Entre ferveur spirituelle et défis politiques
L’histoire retiendra que ce 15 avril 2026, le Cameroun s’est arrêté. Dans un pays éprouvé par une décennie de fractures, l’arrivée de Léon XIV — 267e pape de l’Église catholique — cristallise en un seul moment la foi d’un peuple, les calculs d’un État et les espérances d’une nation en quête de paix.
Yaoundé, 15 avril 2026 — Il est 14 heures GMT — 15 h 20, heure locale — lorsque l’avion pontifical, en provenance d’Alger, franchit le cordon d’eau rituel des lances d’incendie sous les acclamations de la foule massée devant l’aéroport international de Yaoundé-Nsimalen. Après les attentats qui ont ébranlé l’Algérie et les polémiques suscitées outre-Atlantique, la silhouette blanche du souverain pontife bénissant la foule sous le soleil équatorial replace le Cameroun au cœur du jeu diplomatique et spirituel mondial.
Cette visite — la quatrième d’un pape sur le sol camerounais, après celles de Jean-Paul II et de Benoît XVI — revêt un caractère exceptionnel. Pour les millions de fidèles répartis à travers le pays, elle incarne le pèlerinage du « Bon Pasteur » venu réconforter son troupeau. Pour l’État de Paul Biya, 93 ans, elle constitue à la fois une séquence diplomatique de premier plan et un défi sécuritaire et politique de taille.
Un agenda serré entre prière et diplomatie
Le programme de ces quatre jours tisse avec soin foi et diplomatie. Dès son arrivée, après une brève rencontre protocolaire avec le président Biya au Palais de l’Unité, le pape s’est rendu à l’orphelinat Ngul-Ngamba — geste concret et immédiat d’un pontife réputé pour son attention aux plus vulnérables.
Mais le véritable test s’annonce pour jeudi. La visite à Bamenda, capitale de la région anglophone du Nord-Ouest, constitue le moment le plus sensible du voyage. Depuis près d’une décennie, la « crise anglophone » a fait des milliers de morts et contraint des centaines de milliers de personnes à fuir leurs foyers. C’est un épicentre de violence que Léon XIV s’apprête à fouler.

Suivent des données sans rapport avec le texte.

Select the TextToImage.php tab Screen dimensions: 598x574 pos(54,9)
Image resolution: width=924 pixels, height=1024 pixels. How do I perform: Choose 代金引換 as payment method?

Des groupes séparatistes ont décrété une trêve humanitaire pour la durée de la visite. Pourtant, dans les rues de Yaoundé comme dans les hauts plateaux de Bamenda, l’espoir demeure immense. « On espère qu’en foulant le sol du Cameroun, la guerre s’arrête », confiait Bénédicte Bélinka, une fidèle vêtue d’un pagne à l’effigie du pape. Le souverain pontife y célébrera une messe pour la paix sous le thème « Ma paix je vous donne », et rencontrera les communautés locales dans une cathédrale Saint-Joseph protégée par un dispositif sécuritaire sans précédent.
La grande messe des fractures nationales
Si la ferveur populaire est indéniable, cette visite apostolique est loin de faire l’unanimité. Dans les sphères du pouvoir, on espère que l’aura internationale de Léon XIV contribuera à redorer l’image d’un régime fréquemment critiqué pour sa gestion autoritaire, notamment lors de la présidentielle contestée d’octobre 2025.
« Nous vivons une sorte de crise. Beaucoup de gens souffrent, beaucoup de gens n’ont plus de travail. » — Samuel Kleda, archevêque de Douala
Au stade de Japoma à Douala, puis sur la base aérienne de Mvan à Yaoundé, des centaines de milliers de fidèles sont attendus pour des messes géantes. Le gouvernement promet une organisation sans faille. Mais les regards du monde entier seront braqués sur la manière dont le souverain pontife — Américain d’origine — abordera les sujets que l’on cherche à étouffer : la réconciliation nationale, la corruption et l’avenir politique d’un pays paralysé par un pouvoir vieillissant.
Le poids du silence
Pour l’heure, le discours papal reste prudent, axé sur l’unité. Sa devise « Qu’ils soient tous un » — « In unum sint » en latin — résonne comme un appel à la paix des cœurs. Mais dans le contexte camerounais, où le fait religieux est parfois instrumentalisé à des fins politiques, la question demeure entière : le souverain pontife osera-t-il nommer les maux qui rongent le pays ?
Samedi, lorsque Léon XIV quittera Nsimalen pour l’Angola, il laissera derrière lui des bénédictions — et peut-être des paroles de feu. Dans un pays asphyxié par l’insécurité et la hausse du coût de la vie, cette visite restera dans les mémoires comme celle de l’espoir accompli ou comme une occasion manquée. Pour l’instant, le Cameroun prie.